The rothphone (, ; also rothophone, rothaphone, or saxsarrusophone) is a metal double reed conical bore wind instrument similar to the sarrusophone, but built with a saxophone shape.

History
The rothphone was invented by and named after Friedrich Roth, and manufactured by Bottali in Milan when they took over the Roth workshop in 1898. Like the sarrusophone, it was intended to replace oboes and bassoons in military bands.

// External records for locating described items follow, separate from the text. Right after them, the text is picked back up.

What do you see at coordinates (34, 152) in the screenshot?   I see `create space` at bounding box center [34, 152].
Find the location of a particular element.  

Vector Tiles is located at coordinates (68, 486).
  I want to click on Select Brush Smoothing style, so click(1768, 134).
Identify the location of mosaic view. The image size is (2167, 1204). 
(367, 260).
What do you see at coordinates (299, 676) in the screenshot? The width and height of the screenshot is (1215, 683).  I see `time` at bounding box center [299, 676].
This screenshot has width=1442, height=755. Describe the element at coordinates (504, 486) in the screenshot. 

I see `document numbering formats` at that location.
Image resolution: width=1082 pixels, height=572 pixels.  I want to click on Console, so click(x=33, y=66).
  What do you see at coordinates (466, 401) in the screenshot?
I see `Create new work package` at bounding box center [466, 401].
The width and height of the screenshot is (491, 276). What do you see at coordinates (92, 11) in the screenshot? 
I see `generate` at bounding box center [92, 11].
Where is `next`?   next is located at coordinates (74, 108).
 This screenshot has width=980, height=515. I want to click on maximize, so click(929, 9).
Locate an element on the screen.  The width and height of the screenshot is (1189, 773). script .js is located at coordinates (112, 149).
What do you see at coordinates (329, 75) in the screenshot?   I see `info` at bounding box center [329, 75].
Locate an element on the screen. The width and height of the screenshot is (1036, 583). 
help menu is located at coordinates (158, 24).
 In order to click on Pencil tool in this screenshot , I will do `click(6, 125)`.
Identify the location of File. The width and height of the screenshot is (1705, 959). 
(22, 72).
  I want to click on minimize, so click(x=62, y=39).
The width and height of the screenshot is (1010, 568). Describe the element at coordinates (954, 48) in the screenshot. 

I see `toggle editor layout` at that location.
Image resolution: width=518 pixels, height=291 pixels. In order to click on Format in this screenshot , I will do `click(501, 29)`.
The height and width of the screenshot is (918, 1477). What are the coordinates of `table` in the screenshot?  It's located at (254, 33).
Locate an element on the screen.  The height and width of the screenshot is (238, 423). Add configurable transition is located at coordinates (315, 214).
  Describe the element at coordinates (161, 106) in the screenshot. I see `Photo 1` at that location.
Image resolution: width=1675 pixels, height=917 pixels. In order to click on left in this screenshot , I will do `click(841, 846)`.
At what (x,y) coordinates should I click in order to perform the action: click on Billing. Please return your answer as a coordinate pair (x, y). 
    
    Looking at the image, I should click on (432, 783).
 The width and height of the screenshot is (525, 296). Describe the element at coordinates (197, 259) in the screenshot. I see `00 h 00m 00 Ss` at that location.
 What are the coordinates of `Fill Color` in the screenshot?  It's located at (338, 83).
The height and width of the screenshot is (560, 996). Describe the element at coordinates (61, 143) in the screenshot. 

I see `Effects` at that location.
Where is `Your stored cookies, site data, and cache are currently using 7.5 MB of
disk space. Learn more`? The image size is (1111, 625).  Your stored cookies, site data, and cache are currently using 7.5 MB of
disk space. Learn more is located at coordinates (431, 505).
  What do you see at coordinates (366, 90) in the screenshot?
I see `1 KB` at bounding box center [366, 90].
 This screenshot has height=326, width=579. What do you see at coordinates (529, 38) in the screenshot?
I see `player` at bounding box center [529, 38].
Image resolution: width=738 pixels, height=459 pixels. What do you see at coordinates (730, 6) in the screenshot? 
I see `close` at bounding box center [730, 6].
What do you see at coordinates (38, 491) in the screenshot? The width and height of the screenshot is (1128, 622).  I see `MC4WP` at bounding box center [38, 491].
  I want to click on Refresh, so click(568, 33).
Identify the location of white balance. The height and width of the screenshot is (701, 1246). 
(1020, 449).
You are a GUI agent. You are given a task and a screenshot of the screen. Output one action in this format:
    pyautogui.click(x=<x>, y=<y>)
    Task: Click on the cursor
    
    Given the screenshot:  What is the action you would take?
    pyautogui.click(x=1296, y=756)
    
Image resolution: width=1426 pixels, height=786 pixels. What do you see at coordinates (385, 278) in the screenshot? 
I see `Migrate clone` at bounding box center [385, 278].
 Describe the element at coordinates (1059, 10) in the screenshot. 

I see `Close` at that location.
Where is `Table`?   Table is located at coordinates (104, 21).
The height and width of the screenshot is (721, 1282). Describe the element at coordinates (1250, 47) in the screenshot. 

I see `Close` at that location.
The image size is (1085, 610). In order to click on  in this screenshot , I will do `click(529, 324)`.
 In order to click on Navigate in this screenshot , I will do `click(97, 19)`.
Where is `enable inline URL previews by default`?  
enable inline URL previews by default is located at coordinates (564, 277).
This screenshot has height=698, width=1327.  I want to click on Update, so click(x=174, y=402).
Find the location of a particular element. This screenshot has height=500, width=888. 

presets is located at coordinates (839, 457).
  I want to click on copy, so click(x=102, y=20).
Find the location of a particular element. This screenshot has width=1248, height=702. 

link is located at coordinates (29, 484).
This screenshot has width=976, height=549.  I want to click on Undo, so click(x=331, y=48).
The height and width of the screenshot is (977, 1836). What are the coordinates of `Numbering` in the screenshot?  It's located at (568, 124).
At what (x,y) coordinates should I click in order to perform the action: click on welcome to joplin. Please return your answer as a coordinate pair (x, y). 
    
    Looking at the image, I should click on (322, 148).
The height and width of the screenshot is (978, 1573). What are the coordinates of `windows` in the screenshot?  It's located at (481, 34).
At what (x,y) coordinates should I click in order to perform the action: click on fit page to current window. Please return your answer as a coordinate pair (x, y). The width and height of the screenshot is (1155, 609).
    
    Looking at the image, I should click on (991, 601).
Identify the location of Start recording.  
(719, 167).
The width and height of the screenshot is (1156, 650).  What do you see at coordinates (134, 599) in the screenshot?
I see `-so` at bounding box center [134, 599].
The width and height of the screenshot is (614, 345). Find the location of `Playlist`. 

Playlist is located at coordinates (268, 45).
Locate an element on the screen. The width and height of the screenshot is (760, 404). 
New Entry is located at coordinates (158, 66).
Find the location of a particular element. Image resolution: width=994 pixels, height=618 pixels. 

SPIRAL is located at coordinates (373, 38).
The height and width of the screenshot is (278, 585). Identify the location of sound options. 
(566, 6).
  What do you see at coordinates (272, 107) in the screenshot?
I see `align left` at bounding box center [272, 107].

The rothphone gained some popularity in Italian wind and military bands between World War I and World War II, but remained almost completely unknown outside Italy. When Bottali folded in the mid 1930s and was taken over by Milan instrument manufacturer Orsi, Orsi sold their stock of Bottali-made rothphone instruments as the "saxrusofono".

Construction

Rothphones were patented and introduced in five sizes in 1912 by Bottali, their only significant manufacturer:

 Soprano rothphone in B♭
 Alto rothphone in E♭
 Tenor rothphone in B♭
 Baritone rothphone in E♭
 Bass rothphone in B♭

Each instrument corresponded in range to the similar-sized sarrusophone or saxophone, and all are transposing instruments notated in treble clef. A contrabass was never built due to the similarity to the already established contrabass sarrusophone in bands of the time. The bore of the rothphone is narrower than that of either the sarrusophone or saxophone.